ОТРЫВОК ДЛЯ ЧТЕНИЯ:
=======

Мои молодые соседи ехали со мной в электричке, везли дочку в зоопарк. Не будучи в состоянии ни молчать, ни говорить о другом, я рассказывала им о русском пьянстве как атрибуте игрового поведения, о величайшей из русских «незавершенок» – книге «Пьяненькие», бессознательно (не приходя в сознание) продолжая которую, каждый следующий автор забуревал и от генетических бродильных веществ, и от дрожжей, разведенных предшественниками. Русская литература фаталистически преемственна, пронизана стрелами аллюзий, в ней все скованы одной цепью, хотя именуется это обстоятельство, кажется, соборностью. Но – дрыгни ногой, и звон пойдет с фланга на фланг. Русская литература, может быть, наиболее хоровая из европейских. Солист здесь обречен на одиозность – это лучшая доля, а как правило – на безнадежное затирание ластиком. Но речь не о том. Я задала попутчикам задачу: назовите трех трезвых по мироощущению русских писателей. Молодые не задумываясь выпалили:

– Толстой!

=======

ИСХОДНЫЕ ДАННЫЕ:

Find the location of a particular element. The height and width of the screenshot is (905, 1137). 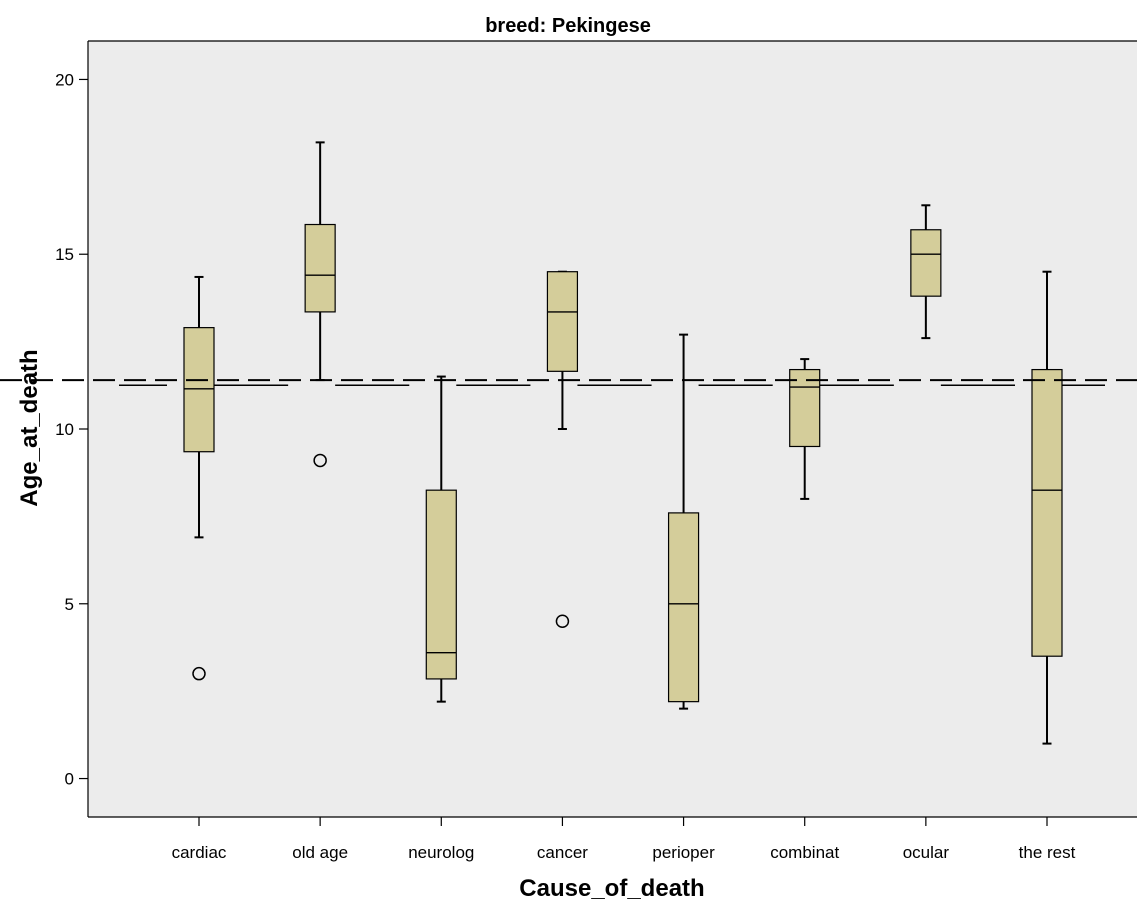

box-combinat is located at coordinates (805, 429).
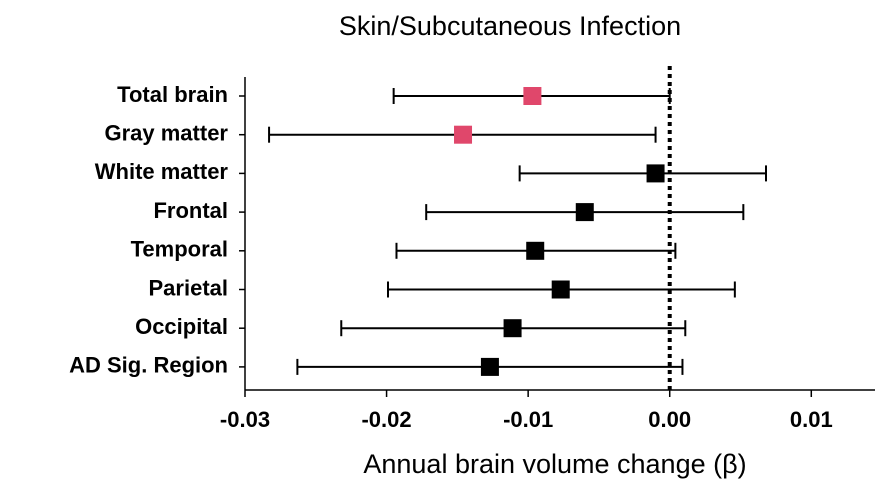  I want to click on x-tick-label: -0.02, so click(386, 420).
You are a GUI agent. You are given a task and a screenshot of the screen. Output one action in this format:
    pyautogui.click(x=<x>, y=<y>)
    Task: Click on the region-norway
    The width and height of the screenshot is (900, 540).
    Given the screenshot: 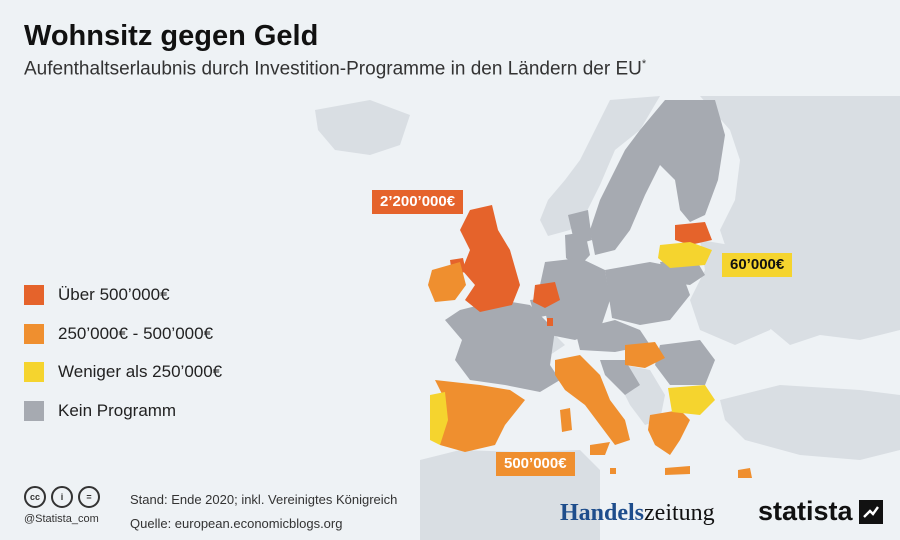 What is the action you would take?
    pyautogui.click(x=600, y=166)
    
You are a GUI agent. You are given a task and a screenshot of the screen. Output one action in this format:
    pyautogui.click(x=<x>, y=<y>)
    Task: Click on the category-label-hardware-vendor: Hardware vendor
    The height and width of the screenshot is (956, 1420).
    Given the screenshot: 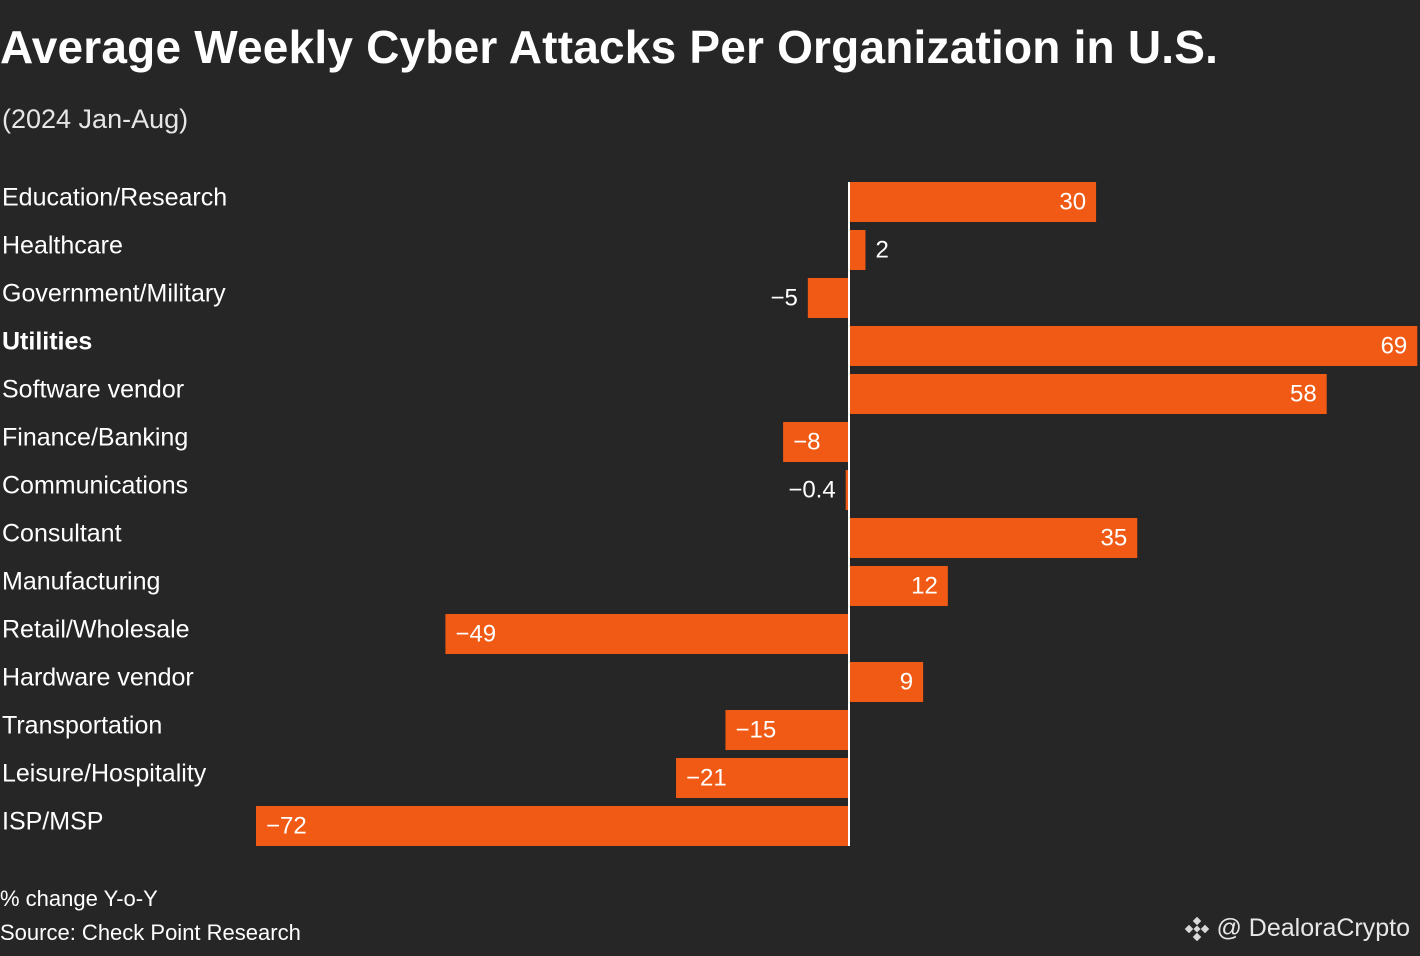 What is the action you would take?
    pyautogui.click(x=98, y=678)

=======

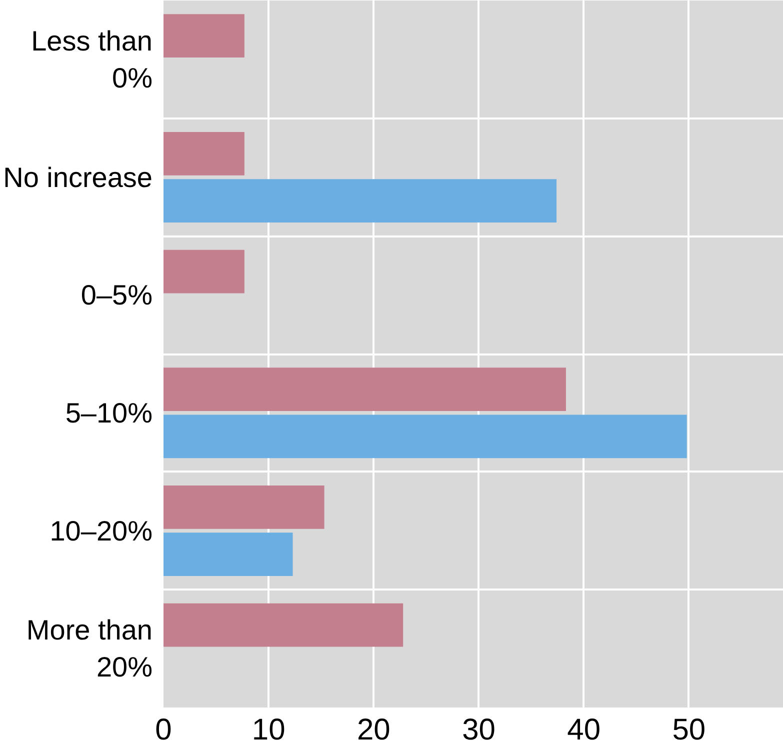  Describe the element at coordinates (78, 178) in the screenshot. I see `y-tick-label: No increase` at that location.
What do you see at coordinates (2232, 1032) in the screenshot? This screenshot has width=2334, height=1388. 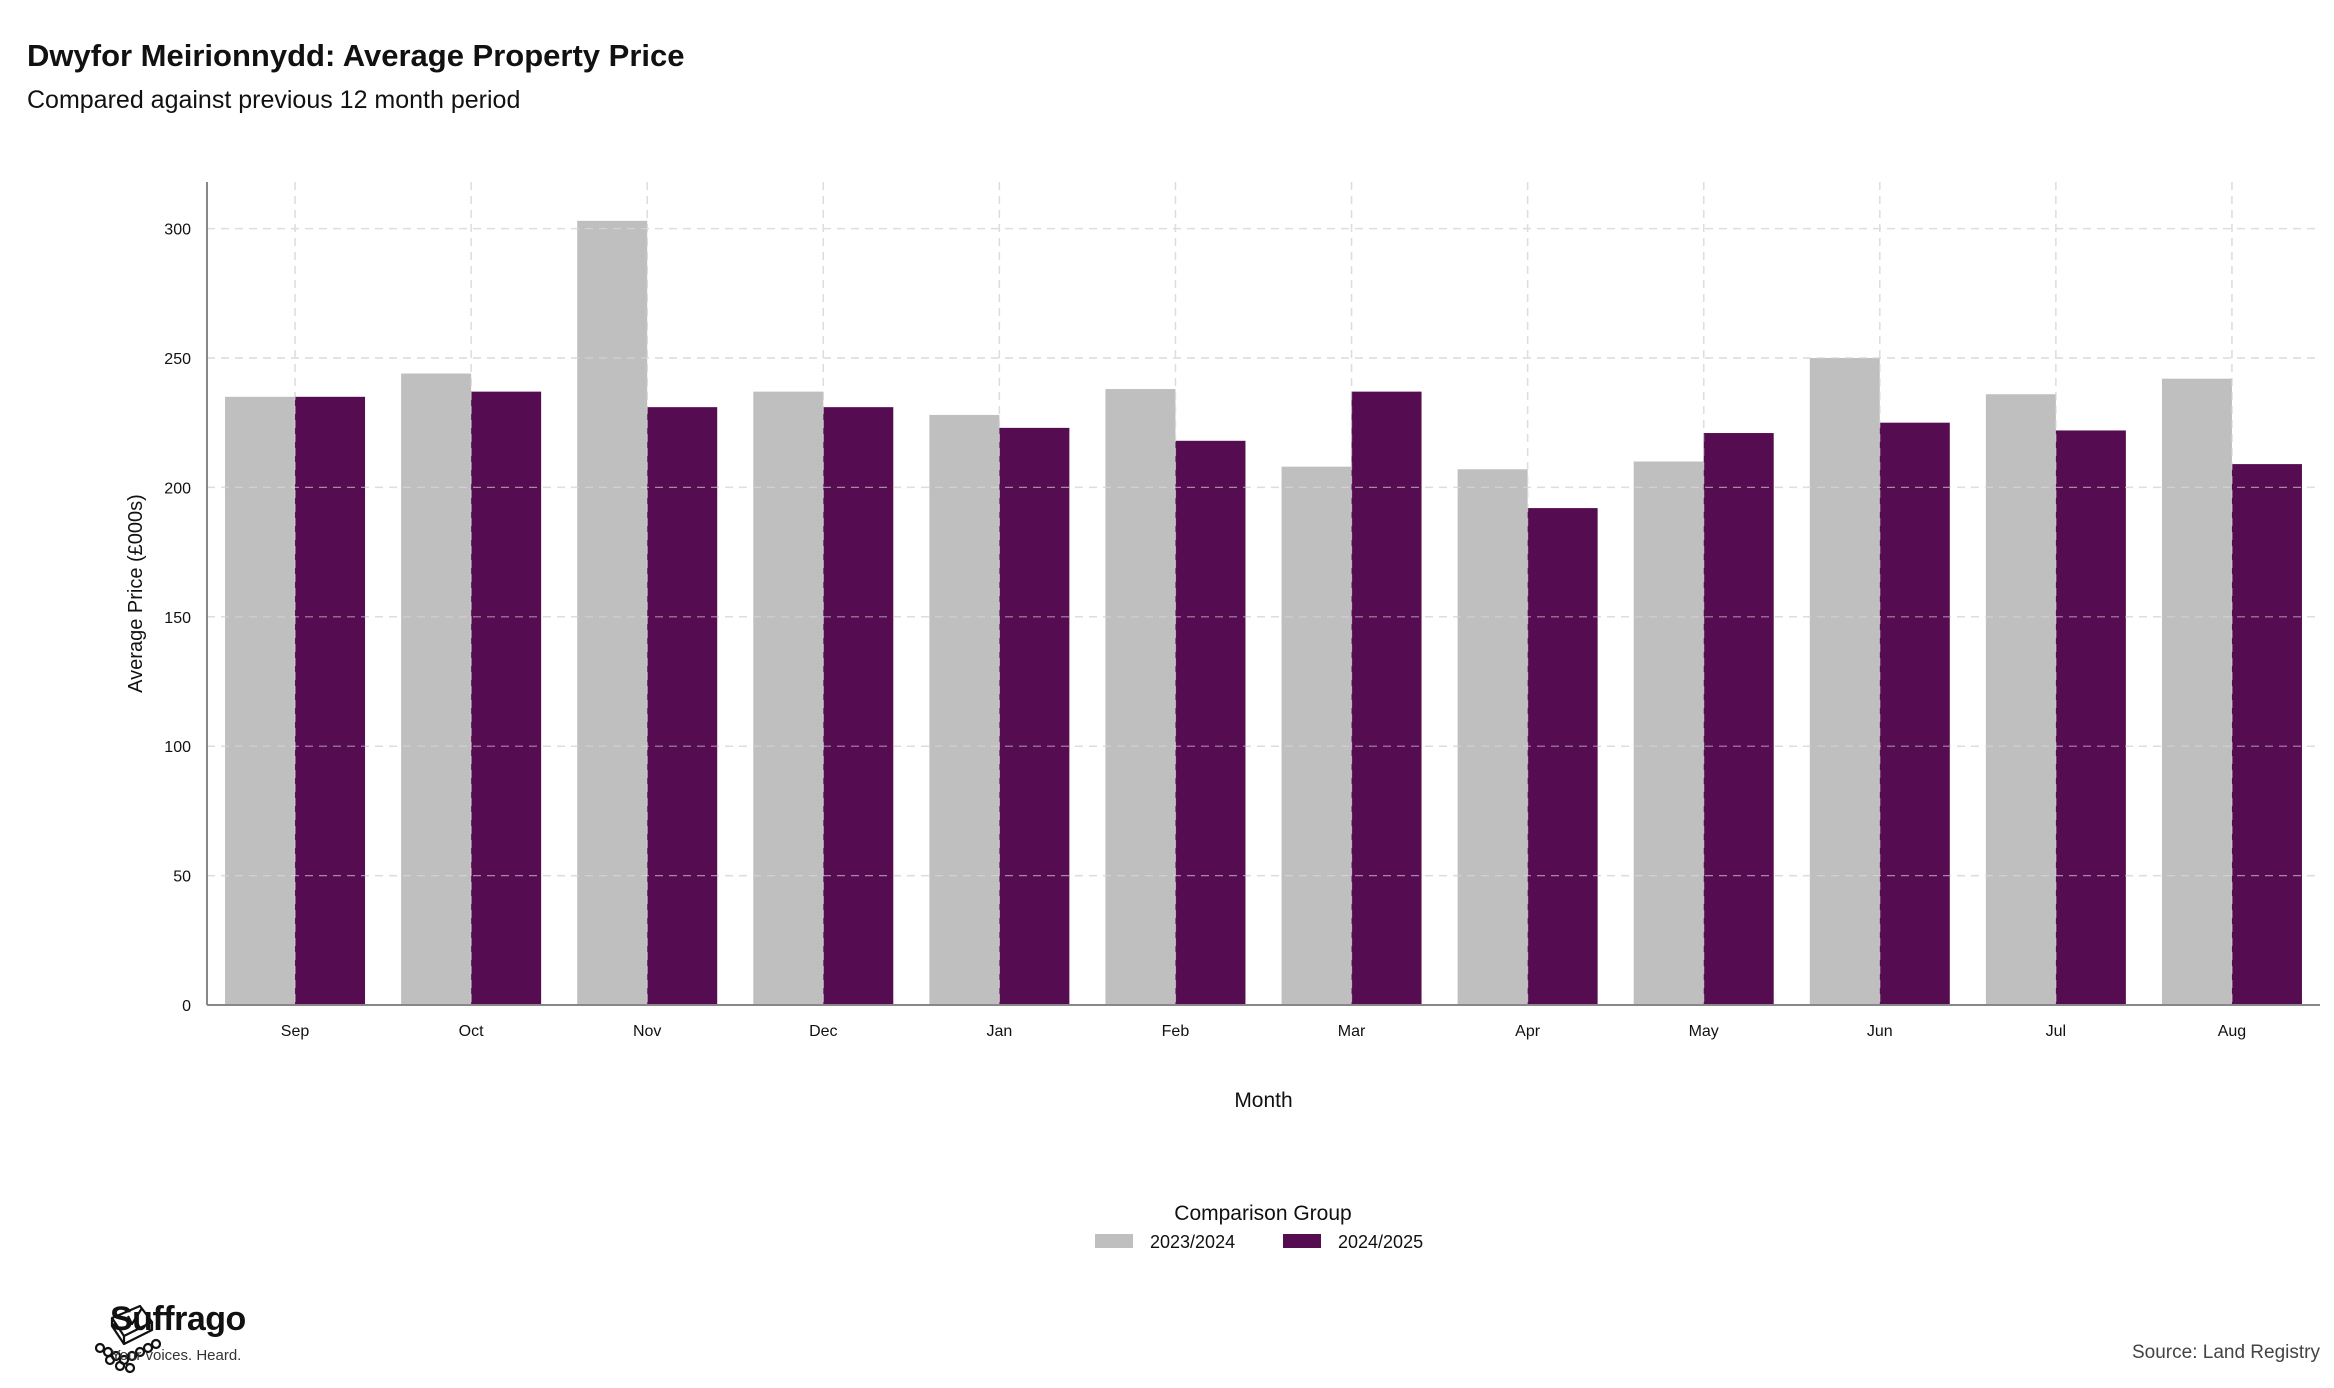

=======

ЗАДАНИЕ:
Какую книгу отрывок о русской литературе называет величайшей из русских «незавершенок»? Листинг для выполнения задания не понадобится.

ОТВЕТ:
Книгу «Пьяненькие».